**Problem requirements:** Look through the data below and extract, unchanged, the lines from the one that contains "Check Reduce the event rate option" to the one that contains "Image resolution: width=1372", both included.

**Data extracts:**
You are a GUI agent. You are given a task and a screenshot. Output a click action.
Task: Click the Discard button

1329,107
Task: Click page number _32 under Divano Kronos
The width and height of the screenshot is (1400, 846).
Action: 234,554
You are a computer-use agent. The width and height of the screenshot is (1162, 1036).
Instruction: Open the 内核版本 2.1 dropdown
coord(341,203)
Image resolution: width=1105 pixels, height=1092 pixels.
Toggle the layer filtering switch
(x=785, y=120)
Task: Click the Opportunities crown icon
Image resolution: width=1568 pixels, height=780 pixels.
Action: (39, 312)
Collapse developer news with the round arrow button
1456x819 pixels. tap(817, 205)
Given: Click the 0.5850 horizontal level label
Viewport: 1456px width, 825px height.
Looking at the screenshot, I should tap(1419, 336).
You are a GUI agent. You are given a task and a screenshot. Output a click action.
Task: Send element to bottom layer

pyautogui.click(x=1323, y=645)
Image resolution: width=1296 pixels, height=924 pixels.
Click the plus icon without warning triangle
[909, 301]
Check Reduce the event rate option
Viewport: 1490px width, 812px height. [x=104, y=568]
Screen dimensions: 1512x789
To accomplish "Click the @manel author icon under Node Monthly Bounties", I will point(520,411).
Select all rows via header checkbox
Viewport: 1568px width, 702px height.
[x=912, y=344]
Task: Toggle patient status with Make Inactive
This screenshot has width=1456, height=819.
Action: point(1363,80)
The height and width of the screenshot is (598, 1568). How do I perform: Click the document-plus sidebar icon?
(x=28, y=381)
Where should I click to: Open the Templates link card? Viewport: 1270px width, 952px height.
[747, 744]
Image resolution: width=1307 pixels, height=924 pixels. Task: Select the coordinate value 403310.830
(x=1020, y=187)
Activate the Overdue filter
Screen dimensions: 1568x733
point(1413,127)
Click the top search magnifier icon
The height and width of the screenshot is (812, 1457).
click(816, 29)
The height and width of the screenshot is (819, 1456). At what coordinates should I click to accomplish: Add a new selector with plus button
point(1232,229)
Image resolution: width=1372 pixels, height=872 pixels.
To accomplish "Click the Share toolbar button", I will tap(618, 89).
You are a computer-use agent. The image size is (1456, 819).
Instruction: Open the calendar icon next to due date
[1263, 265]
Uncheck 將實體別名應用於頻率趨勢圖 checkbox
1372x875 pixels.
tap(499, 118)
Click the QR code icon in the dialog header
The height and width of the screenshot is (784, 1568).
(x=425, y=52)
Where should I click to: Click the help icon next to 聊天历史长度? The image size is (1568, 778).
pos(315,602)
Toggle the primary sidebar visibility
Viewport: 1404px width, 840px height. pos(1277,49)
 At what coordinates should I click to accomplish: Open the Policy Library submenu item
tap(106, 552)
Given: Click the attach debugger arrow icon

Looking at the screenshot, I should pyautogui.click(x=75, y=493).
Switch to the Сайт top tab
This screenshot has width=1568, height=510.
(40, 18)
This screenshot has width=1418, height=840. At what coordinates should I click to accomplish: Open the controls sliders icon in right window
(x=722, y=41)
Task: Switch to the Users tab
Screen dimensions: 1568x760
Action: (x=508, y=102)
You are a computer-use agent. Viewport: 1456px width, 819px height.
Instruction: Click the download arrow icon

**Exercise output:**
Check Reduce the event rate option
Viewport: 1490px width, 812px height. [x=104, y=568]
Screen dimensions: 1512x789
To accomplish "Click the @manel author icon under Node Monthly Bounties", I will point(520,411).
Select all rows via header checkbox
Viewport: 1568px width, 702px height.
[x=912, y=344]
Task: Toggle patient status with Make Inactive
This screenshot has width=1456, height=819.
Action: point(1363,80)
The height and width of the screenshot is (598, 1568). How do I perform: Click the document-plus sidebar icon?
(x=28, y=381)
Where should I click to: Open the Templates link card? Viewport: 1270px width, 952px height.
[747, 744]
Image resolution: width=1307 pixels, height=924 pixels. Task: Select the coordinate value 403310.830
(x=1020, y=187)
Activate the Overdue filter
Screen dimensions: 1568x733
point(1413,127)
Click the top search magnifier icon
The height and width of the screenshot is (812, 1457).
click(816, 29)
The height and width of the screenshot is (819, 1456). At what coordinates should I click to accomplish: Add a new selector with plus button
point(1232,229)
Image resolution: width=1372 pixels, height=872 pixels.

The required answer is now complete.